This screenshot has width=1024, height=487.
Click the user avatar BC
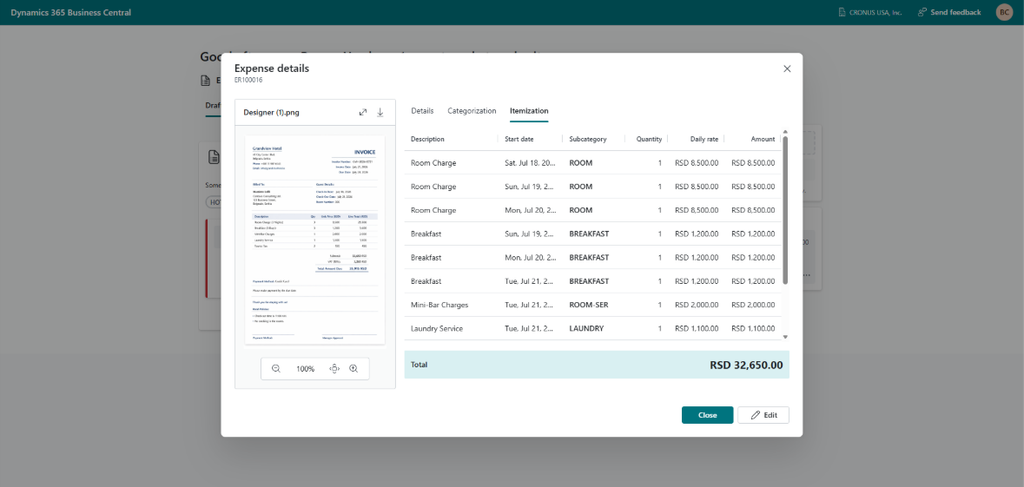(1004, 12)
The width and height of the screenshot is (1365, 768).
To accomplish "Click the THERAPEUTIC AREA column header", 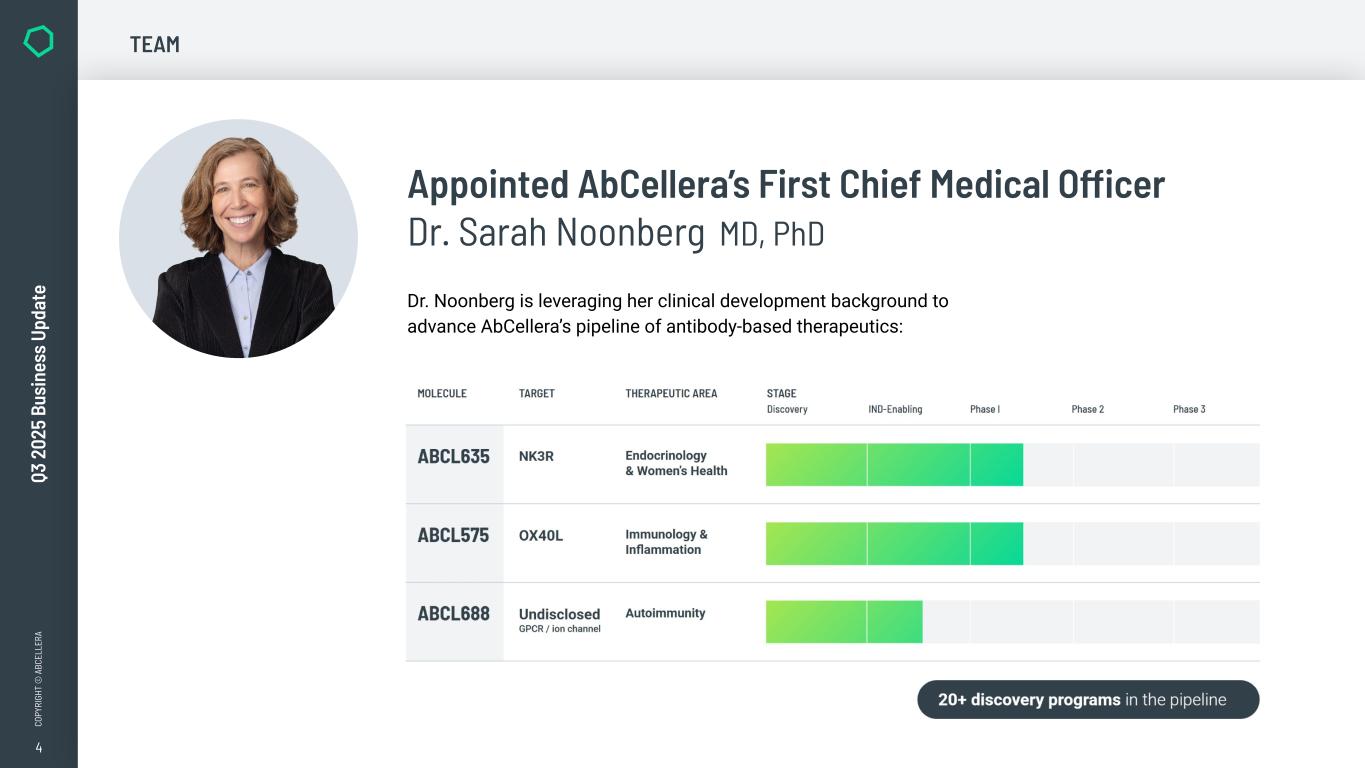I will click(671, 393).
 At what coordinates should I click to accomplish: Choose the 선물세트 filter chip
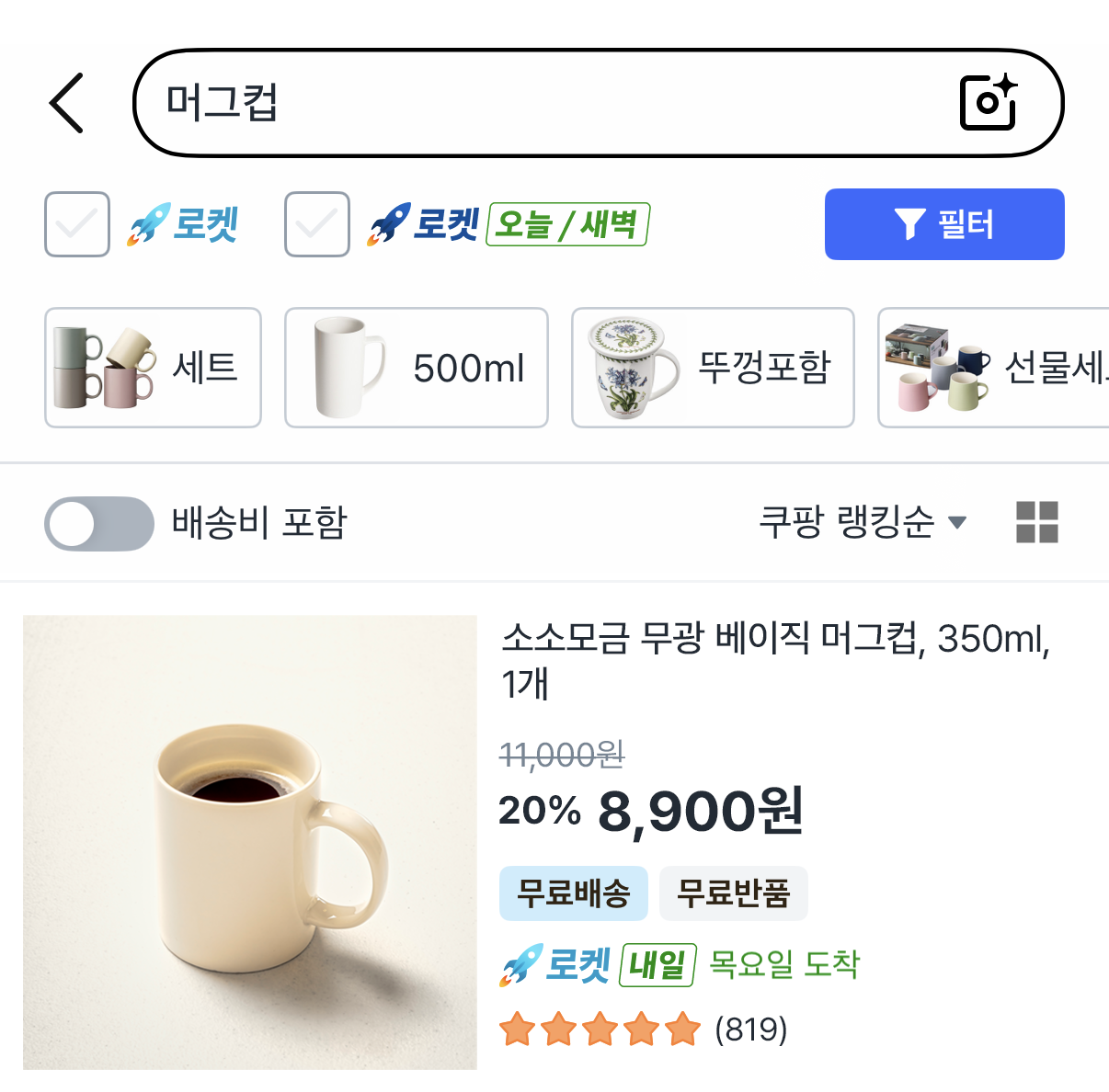point(995,368)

◆ ◆ ◆

DIRECTIONS:
Leave out the pictures and repeat exactly the lines from the one containing "At what coordinates" through the last line of the entries.

EXERCISE SOLUTION:
 At what coordinates should I click to accomplish: Choose the 선물세트 filter chip
point(995,368)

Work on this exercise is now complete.